Task material below:

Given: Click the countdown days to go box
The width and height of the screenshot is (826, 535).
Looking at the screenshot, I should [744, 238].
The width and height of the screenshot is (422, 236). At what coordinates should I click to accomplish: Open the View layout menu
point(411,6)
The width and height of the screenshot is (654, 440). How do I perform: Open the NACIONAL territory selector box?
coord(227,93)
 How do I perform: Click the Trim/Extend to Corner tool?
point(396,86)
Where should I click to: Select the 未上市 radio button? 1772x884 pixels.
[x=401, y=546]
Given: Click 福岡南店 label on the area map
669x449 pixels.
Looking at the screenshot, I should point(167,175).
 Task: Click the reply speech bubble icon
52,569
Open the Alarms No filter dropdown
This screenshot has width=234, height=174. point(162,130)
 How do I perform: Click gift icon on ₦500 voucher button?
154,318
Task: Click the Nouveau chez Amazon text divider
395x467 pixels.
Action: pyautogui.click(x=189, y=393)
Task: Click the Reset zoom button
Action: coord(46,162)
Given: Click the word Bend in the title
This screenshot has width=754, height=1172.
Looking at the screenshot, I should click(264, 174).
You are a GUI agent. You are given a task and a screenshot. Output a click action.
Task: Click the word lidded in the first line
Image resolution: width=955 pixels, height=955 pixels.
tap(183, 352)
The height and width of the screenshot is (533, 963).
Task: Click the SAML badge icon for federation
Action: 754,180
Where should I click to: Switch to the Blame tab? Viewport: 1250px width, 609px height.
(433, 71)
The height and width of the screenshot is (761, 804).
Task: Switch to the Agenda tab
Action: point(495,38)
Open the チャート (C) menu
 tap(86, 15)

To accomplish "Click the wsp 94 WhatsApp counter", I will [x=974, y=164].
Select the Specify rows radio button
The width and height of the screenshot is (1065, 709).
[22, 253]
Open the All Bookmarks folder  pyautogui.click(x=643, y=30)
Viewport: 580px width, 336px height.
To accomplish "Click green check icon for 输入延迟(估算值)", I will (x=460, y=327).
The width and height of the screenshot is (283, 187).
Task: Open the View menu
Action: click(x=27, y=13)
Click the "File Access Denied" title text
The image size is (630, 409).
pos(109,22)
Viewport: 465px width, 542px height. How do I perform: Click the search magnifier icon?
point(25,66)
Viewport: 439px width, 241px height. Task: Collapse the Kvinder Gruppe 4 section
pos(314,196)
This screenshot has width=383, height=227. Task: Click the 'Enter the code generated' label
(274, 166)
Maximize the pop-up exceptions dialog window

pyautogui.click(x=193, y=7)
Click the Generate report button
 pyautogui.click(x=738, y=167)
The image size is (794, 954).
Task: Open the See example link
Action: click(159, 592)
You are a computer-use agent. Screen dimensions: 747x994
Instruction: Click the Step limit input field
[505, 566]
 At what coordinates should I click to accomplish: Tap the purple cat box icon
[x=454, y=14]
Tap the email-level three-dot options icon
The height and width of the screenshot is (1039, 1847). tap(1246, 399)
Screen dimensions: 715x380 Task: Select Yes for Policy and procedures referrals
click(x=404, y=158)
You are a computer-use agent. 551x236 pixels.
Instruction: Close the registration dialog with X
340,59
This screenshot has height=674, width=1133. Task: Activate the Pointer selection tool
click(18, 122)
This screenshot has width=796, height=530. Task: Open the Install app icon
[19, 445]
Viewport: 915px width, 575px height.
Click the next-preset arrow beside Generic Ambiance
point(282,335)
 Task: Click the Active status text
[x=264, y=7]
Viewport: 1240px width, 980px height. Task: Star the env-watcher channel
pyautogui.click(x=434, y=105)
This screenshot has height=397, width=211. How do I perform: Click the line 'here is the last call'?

End of Task material.

Every entry, from the first line to the last, should be retyped exactly.

_Task result:_
Given: Click the countdown days to go box
The width and height of the screenshot is (826, 535).
Looking at the screenshot, I should [744, 238].
The width and height of the screenshot is (422, 236). At what coordinates should I click to accomplish: Open the View layout menu
point(411,6)
The width and height of the screenshot is (654, 440). How do I perform: Open the NACIONAL territory selector box?
coord(227,93)
 How do I perform: Click the Trim/Extend to Corner tool?
point(396,86)
Where should I click to: Select the 未上市 radio button? 1772x884 pixels.
[x=401, y=546]
Given: Click 福岡南店 label on the area map
669x449 pixels.
Looking at the screenshot, I should point(167,175).
 Task: Click the reply speech bubble icon
52,569
Open the Alarms No filter dropdown
This screenshot has width=234, height=174. point(162,130)
 How do I perform: Click gift icon on ₦500 voucher button?
154,318
Task: Click the Nouveau chez Amazon text divider
395x467 pixels.
Action: pyautogui.click(x=189, y=393)
Task: Click the Reset zoom button
Action: coord(46,162)
Given: Click the word Bend in the title
This screenshot has width=754, height=1172.
Looking at the screenshot, I should click(264, 174).
You are a GUI agent. You are given a task and a screenshot. Output a click action.
Task: Click the word lidded in the first line
Image resolution: width=955 pixels, height=955 pixels.
tap(183, 352)
The height and width of the screenshot is (533, 963).
Task: Click the SAML badge icon for federation
Action: 754,180
Where should I click to: Switch to the Blame tab? Viewport: 1250px width, 609px height.
(433, 71)
The height and width of the screenshot is (761, 804).
Task: Switch to the Agenda tab
Action: point(495,38)
Open the チャート (C) menu
 tap(86, 15)

To accomplish "Click the wsp 94 WhatsApp counter", I will [x=974, y=164].
Select the Specify rows radio button
The width and height of the screenshot is (1065, 709).
[22, 253]
Open the All Bookmarks folder  pyautogui.click(x=643, y=30)
Viewport: 580px width, 336px height.
To accomplish "Click green check icon for 输入延迟(估算值)", I will (x=460, y=327).
The width and height of the screenshot is (283, 187).
Task: Open the View menu
Action: click(x=27, y=13)
Click the "File Access Denied" title text
The image size is (630, 409).
pos(109,22)
Viewport: 465px width, 542px height. How do I perform: Click the search magnifier icon?
point(25,66)
Viewport: 439px width, 241px height. Task: Collapse the Kvinder Gruppe 4 section
pos(314,196)
This screenshot has width=383, height=227. Task: Click the 'Enter the code generated' label
(274, 166)
Maximize the pop-up exceptions dialog window

pyautogui.click(x=193, y=7)
Click the Generate report button
 pyautogui.click(x=738, y=167)
The image size is (794, 954).
Task: Open the See example link
Action: click(159, 592)
You are a computer-use agent. Screen dimensions: 747x994
Instruction: Click the Step limit input field
[505, 566]
 At what coordinates should I click to accomplish: Tap the purple cat box icon
[x=454, y=14]
Tap the email-level three-dot options icon
The height and width of the screenshot is (1039, 1847). tap(1246, 399)
Screen dimensions: 715x380 Task: Select Yes for Policy and procedures referrals
click(x=404, y=158)
You are a computer-use agent. 551x236 pixels.
Instruction: Close the registration dialog with X
340,59
This screenshot has height=674, width=1133. Task: Activate the Pointer selection tool
click(18, 122)
This screenshot has width=796, height=530. Task: Open the Install app icon
[19, 445]
Viewport: 915px width, 575px height.
Click the next-preset arrow beside Generic Ambiance
point(282,335)
 Task: Click the Active status text
[x=264, y=7]
Viewport: 1240px width, 980px height. Task: Star the env-watcher channel
pyautogui.click(x=434, y=105)
This screenshot has height=397, width=211. How do I perform: Click the line 'here is the last call'?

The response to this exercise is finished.